#### Information given:
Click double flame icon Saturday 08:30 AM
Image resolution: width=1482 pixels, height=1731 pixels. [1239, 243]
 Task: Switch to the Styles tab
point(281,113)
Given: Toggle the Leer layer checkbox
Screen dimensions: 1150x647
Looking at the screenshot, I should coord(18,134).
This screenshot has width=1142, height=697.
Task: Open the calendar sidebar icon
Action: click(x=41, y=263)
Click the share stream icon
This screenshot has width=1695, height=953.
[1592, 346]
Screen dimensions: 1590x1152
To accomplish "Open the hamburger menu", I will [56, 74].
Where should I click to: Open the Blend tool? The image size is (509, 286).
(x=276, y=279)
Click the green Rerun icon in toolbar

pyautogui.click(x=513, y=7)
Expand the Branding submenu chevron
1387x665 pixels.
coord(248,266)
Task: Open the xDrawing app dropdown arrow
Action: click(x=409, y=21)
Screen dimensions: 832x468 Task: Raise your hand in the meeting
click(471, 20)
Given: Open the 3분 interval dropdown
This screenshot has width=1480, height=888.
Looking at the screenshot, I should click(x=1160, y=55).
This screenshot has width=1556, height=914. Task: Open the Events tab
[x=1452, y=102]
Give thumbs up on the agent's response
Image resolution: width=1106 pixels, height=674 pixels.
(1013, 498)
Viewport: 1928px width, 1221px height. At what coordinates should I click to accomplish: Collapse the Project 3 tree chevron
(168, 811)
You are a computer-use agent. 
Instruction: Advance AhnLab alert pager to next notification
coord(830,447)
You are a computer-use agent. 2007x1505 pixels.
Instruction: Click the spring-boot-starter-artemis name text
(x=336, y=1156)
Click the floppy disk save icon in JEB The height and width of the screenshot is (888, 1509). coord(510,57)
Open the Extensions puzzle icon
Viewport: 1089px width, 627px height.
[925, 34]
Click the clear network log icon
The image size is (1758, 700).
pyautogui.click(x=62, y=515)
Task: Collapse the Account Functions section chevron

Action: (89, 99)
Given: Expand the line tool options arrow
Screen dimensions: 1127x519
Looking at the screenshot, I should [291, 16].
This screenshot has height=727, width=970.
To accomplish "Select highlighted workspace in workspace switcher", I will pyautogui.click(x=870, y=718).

#### What the task requires:
Exactly as they appear above, set down all of the records once more.

#### Response to the exercise:
Click double flame icon Saturday 08:30 AM
Image resolution: width=1482 pixels, height=1731 pixels. [1239, 243]
 Task: Switch to the Styles tab
point(281,113)
Given: Toggle the Leer layer checkbox
Screen dimensions: 1150x647
Looking at the screenshot, I should coord(18,134).
This screenshot has width=1142, height=697.
Task: Open the calendar sidebar icon
Action: click(x=41, y=263)
Click the share stream icon
This screenshot has width=1695, height=953.
[1592, 346]
Screen dimensions: 1590x1152
To accomplish "Open the hamburger menu", I will [56, 74].
Where should I click to: Open the Blend tool? The image size is (509, 286).
(x=276, y=279)
Click the green Rerun icon in toolbar

pyautogui.click(x=513, y=7)
Expand the Branding submenu chevron
1387x665 pixels.
coord(248,266)
Task: Open the xDrawing app dropdown arrow
Action: click(x=409, y=21)
Screen dimensions: 832x468 Task: Raise your hand in the meeting
click(471, 20)
Given: Open the 3분 interval dropdown
This screenshot has width=1480, height=888.
Looking at the screenshot, I should click(x=1160, y=55).
This screenshot has width=1556, height=914. Task: Open the Events tab
[x=1452, y=102]
Give thumbs up on the agent's response
Image resolution: width=1106 pixels, height=674 pixels.
(1013, 498)
Viewport: 1928px width, 1221px height. At what coordinates should I click to accomplish: Collapse the Project 3 tree chevron
(168, 811)
You are a computer-use agent. 
Instruction: Advance AhnLab alert pager to next notification
coord(830,447)
You are a computer-use agent. 2007x1505 pixels.
Instruction: Click the spring-boot-starter-artemis name text
(x=336, y=1156)
Click the floppy disk save icon in JEB The height and width of the screenshot is (888, 1509). coord(510,57)
Open the Extensions puzzle icon
Viewport: 1089px width, 627px height.
[925, 34]
Click the clear network log icon
The image size is (1758, 700).
pyautogui.click(x=62, y=515)
Task: Collapse the Account Functions section chevron

Action: (89, 99)
Given: Expand the line tool options arrow
Screen dimensions: 1127x519
Looking at the screenshot, I should [291, 16].
This screenshot has height=727, width=970.
To accomplish "Select highlighted workspace in workspace switcher", I will pyautogui.click(x=870, y=718).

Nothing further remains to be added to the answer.